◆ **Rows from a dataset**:
⟨

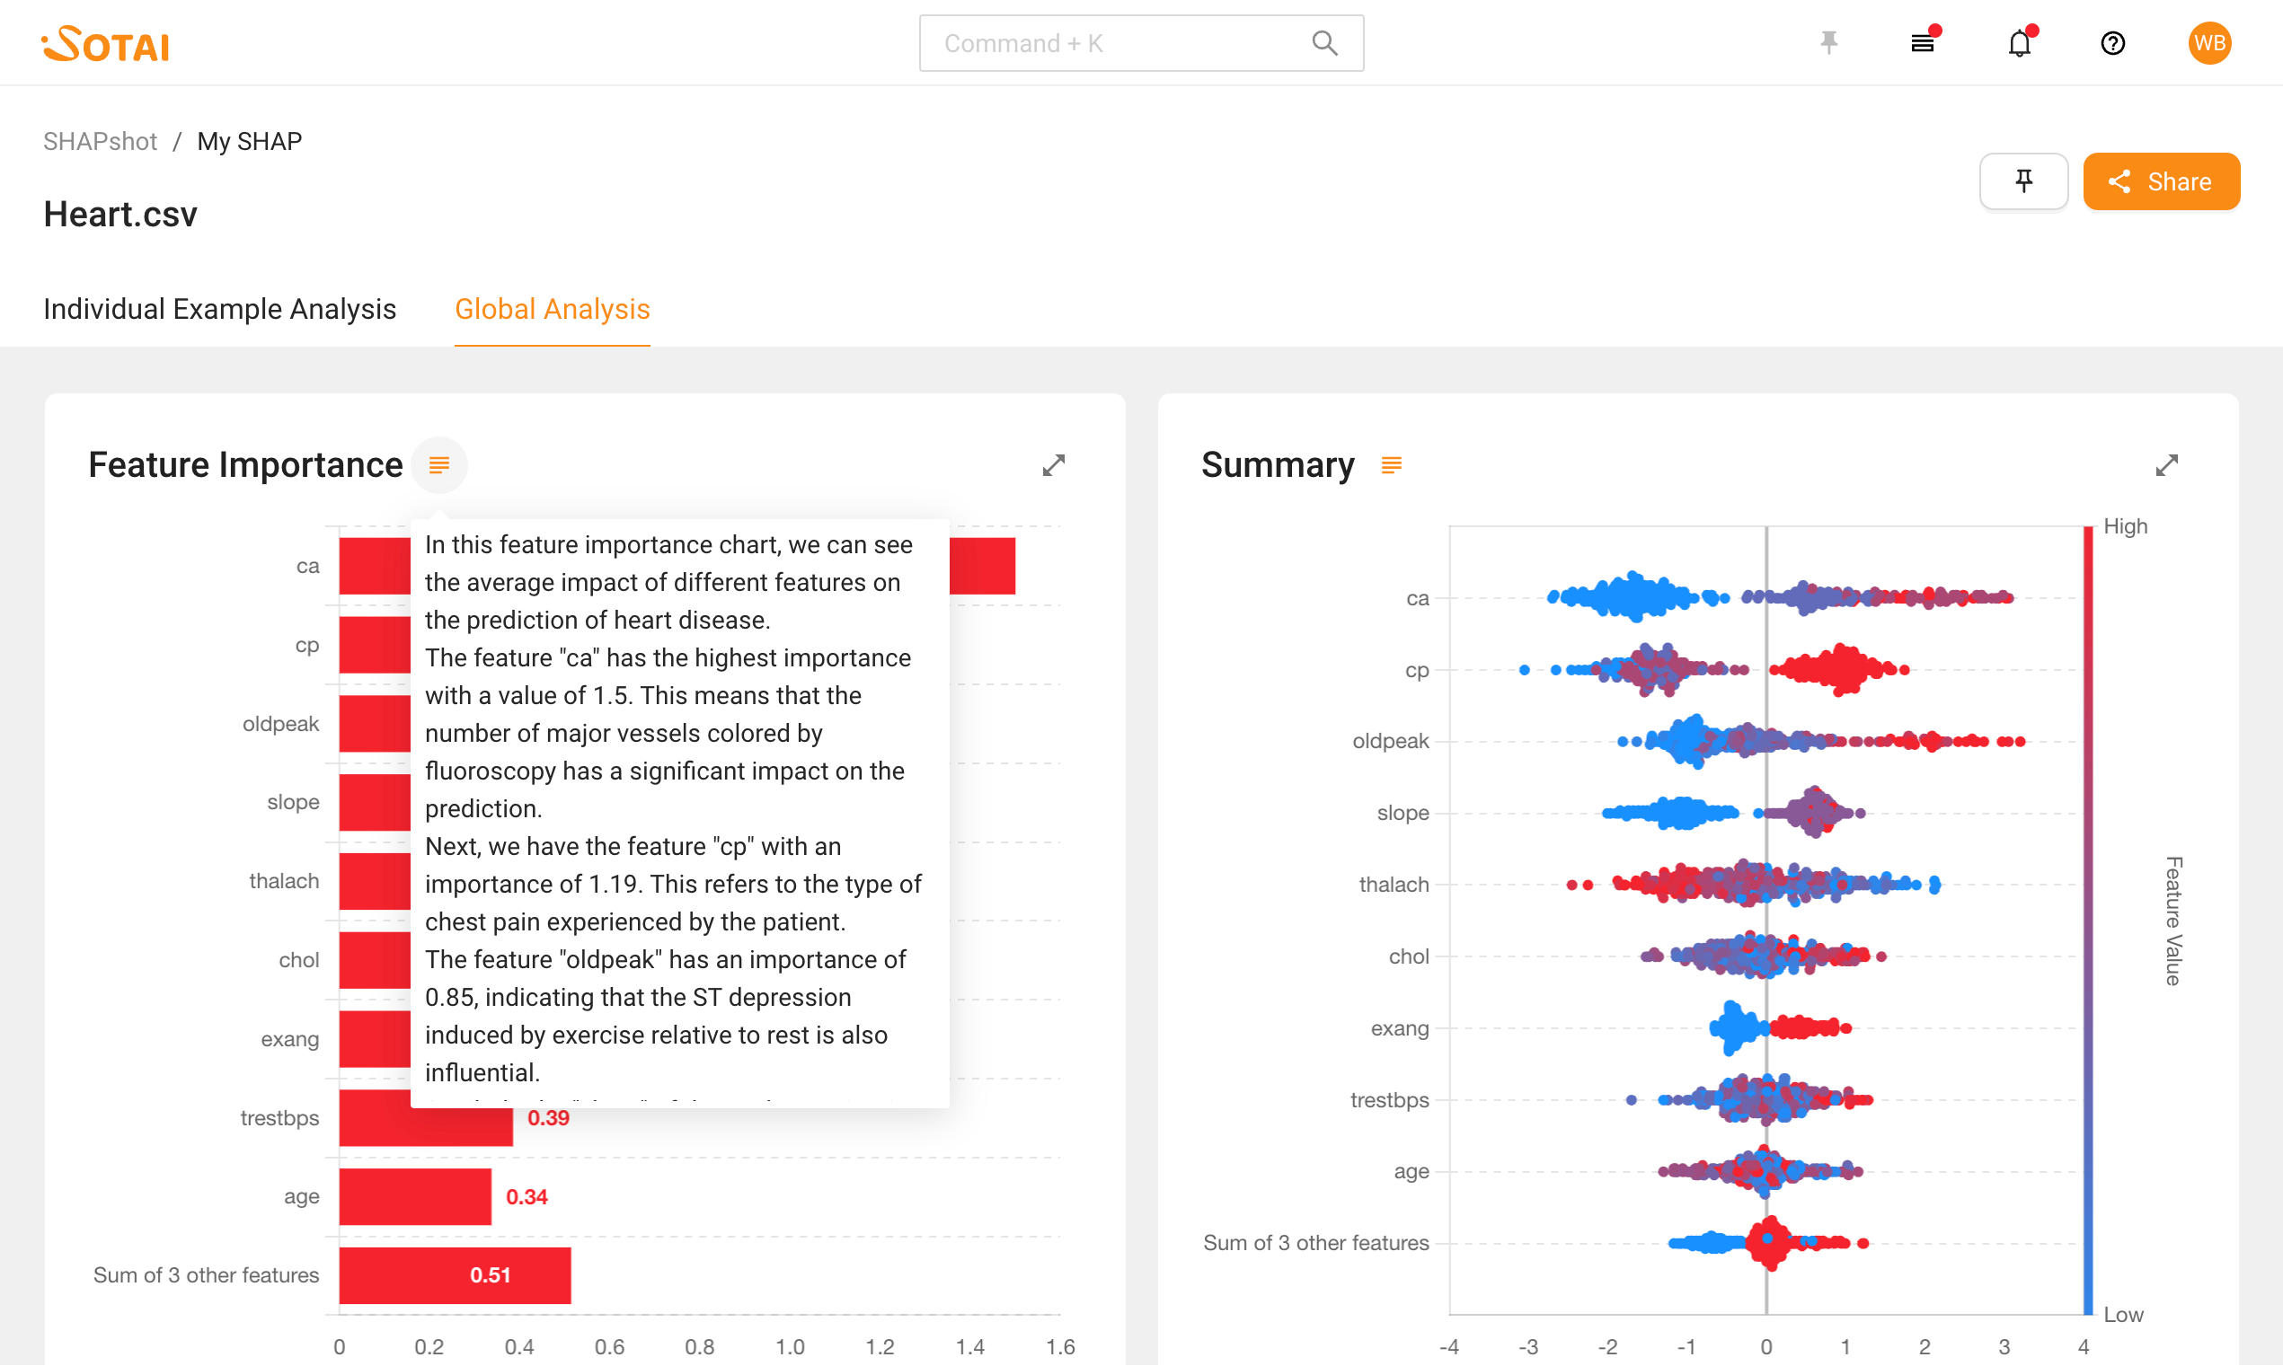Toggle Feature Importance description icon

pos(439,465)
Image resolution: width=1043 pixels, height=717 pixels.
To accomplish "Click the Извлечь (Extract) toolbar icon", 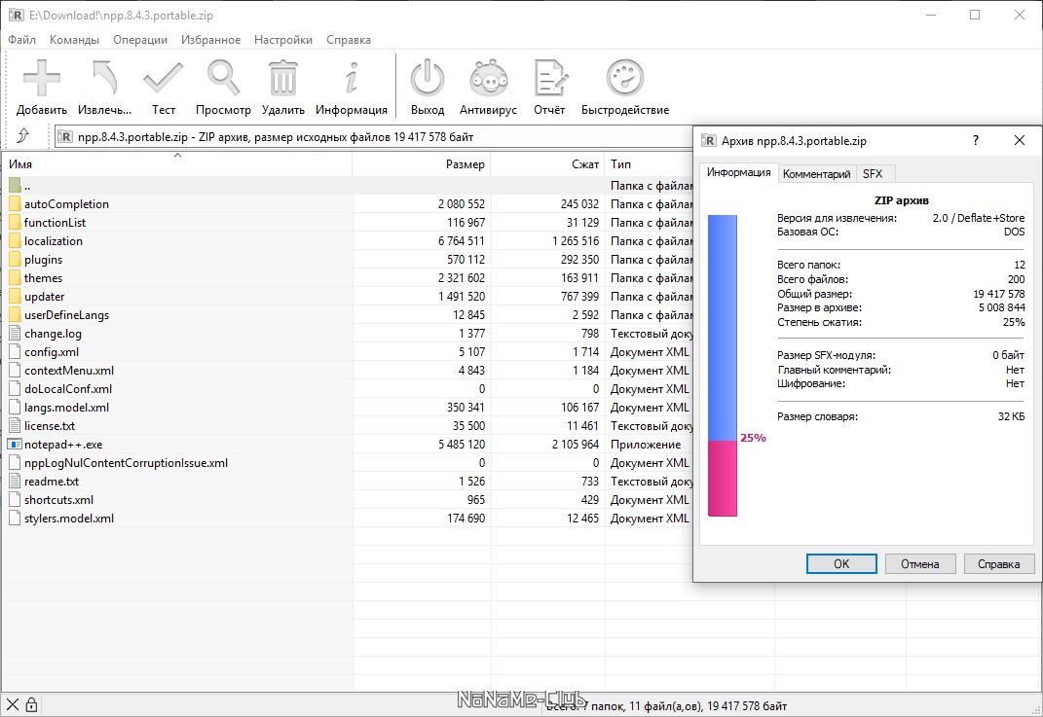I will pyautogui.click(x=104, y=87).
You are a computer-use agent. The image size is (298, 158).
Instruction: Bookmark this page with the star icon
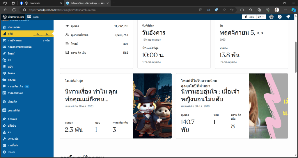232,10
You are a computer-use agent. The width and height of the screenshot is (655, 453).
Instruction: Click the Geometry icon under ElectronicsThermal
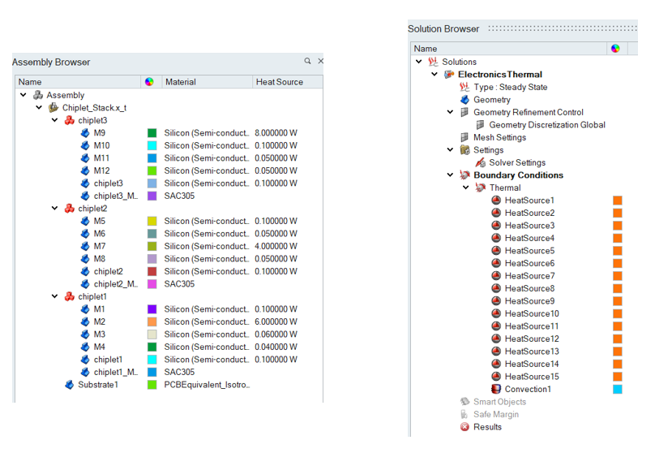[464, 100]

⟩

◆ **AIM**:
Recast the records as a Markdown table with the columns Row and Line text, starting with the line that contains "You are a computer-use agent. The image" and going on through the end of the records. Skip blank lines and omit the pictures.

◆ **EXERCISE OUTPUT**:
| Row | Line text |
|---|---|
| 1 | You are a computer-use agent. The image size is (298, 158). |
| 2 | Instruction: Bookmark this page with the star icon |
| 3 | 232,10 |
| 4 | You are a computer-use agent. The width and height of the screenshot is (655, 453). |
| 5 | Instruction: Click the Geometry icon under ElectronicsThermal |
| 6 | [464, 100] |